- [Raw data]:
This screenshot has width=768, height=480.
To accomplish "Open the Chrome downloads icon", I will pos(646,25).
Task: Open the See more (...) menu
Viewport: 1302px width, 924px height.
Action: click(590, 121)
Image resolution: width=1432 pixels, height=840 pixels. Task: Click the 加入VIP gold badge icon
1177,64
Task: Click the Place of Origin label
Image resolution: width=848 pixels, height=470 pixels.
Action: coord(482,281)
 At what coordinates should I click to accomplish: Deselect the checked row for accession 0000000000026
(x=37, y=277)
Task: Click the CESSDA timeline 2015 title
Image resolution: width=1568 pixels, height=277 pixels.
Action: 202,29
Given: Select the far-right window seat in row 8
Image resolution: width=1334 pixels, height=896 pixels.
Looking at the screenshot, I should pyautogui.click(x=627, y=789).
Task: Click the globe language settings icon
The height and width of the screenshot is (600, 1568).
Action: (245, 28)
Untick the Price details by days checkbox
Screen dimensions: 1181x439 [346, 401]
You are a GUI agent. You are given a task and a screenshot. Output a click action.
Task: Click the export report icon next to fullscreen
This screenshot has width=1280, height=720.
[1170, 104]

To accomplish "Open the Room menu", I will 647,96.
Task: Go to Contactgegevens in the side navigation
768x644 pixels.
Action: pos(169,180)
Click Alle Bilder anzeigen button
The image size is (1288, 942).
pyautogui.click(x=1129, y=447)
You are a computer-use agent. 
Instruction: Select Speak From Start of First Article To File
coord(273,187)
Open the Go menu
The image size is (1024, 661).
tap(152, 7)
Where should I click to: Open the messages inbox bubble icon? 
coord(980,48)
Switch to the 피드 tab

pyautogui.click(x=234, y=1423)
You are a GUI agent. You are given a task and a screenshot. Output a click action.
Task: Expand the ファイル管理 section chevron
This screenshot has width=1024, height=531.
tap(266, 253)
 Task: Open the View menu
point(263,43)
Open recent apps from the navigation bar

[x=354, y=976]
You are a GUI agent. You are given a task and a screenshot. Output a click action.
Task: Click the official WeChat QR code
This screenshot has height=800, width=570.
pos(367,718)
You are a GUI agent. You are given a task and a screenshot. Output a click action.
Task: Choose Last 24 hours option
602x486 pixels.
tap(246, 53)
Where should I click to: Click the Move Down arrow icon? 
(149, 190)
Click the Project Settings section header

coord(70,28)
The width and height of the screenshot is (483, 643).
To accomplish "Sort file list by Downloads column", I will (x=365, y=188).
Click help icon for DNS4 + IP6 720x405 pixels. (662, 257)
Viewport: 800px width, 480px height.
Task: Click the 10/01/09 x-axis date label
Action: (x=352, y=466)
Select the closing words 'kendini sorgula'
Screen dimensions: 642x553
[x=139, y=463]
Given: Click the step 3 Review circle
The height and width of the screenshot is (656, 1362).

- [Exercise aim]: Give back the whole listing above, identical in every line.

- [Your solution]:
This screenshot has width=768, height=480.
To accomplish "Open the Chrome downloads icon", I will pos(646,25).
Task: Open the See more (...) menu
Viewport: 1302px width, 924px height.
Action: click(590, 121)
Image resolution: width=1432 pixels, height=840 pixels. Task: Click the 加入VIP gold badge icon
1177,64
Task: Click the Place of Origin label
Image resolution: width=848 pixels, height=470 pixels.
Action: coord(482,281)
 At what coordinates should I click to accomplish: Deselect the checked row for accession 0000000000026
(x=37, y=277)
Task: Click the CESSDA timeline 2015 title
Image resolution: width=1568 pixels, height=277 pixels.
Action: 202,29
Given: Select the far-right window seat in row 8
Image resolution: width=1334 pixels, height=896 pixels.
Looking at the screenshot, I should pyautogui.click(x=627, y=789).
Task: Click the globe language settings icon
The height and width of the screenshot is (600, 1568).
Action: (245, 28)
Untick the Price details by days checkbox
Screen dimensions: 1181x439 [346, 401]
You are a GUI agent. You are given a task and a screenshot. Output a click action.
Task: Click the export report icon next to fullscreen
This screenshot has width=1280, height=720.
[1170, 104]

To accomplish "Open the Room menu", I will 647,96.
Task: Go to Contactgegevens in the side navigation
768x644 pixels.
Action: pos(169,180)
Click Alle Bilder anzeigen button
The image size is (1288, 942).
pyautogui.click(x=1129, y=447)
You are a computer-use agent. 
Instruction: Select Speak From Start of First Article To File
coord(273,187)
Open the Go menu
The image size is (1024, 661).
tap(152, 7)
Where should I click to: Open the messages inbox bubble icon? 
coord(980,48)
Switch to the 피드 tab

pyautogui.click(x=234, y=1423)
You are a GUI agent. You are given a task and a screenshot. Output a click action.
Task: Expand the ファイル管理 section chevron
This screenshot has width=1024, height=531.
tap(266, 253)
 Task: Open the View menu
point(263,43)
Open recent apps from the navigation bar

[x=354, y=976]
You are a GUI agent. You are given a task and a screenshot. Output a click action.
Task: Click the official WeChat QR code
This screenshot has height=800, width=570.
pos(367,718)
You are a GUI agent. You are given a task and a screenshot. Output a click action.
Task: Choose Last 24 hours option
602x486 pixels.
tap(246, 53)
Where should I click to: Click the Move Down arrow icon? 
(149, 190)
Click the Project Settings section header

coord(70,28)
The width and height of the screenshot is (483, 643).
To accomplish "Sort file list by Downloads column", I will (x=365, y=188).
Click help icon for DNS4 + IP6 720x405 pixels. (662, 257)
Viewport: 800px width, 480px height.
Task: Click the 10/01/09 x-axis date label
Action: (x=352, y=466)
Select the closing words 'kendini sorgula'
Screen dimensions: 642x553
[x=139, y=463]
Given: Click the step 3 Review circle
The height and width of the screenshot is (656, 1362).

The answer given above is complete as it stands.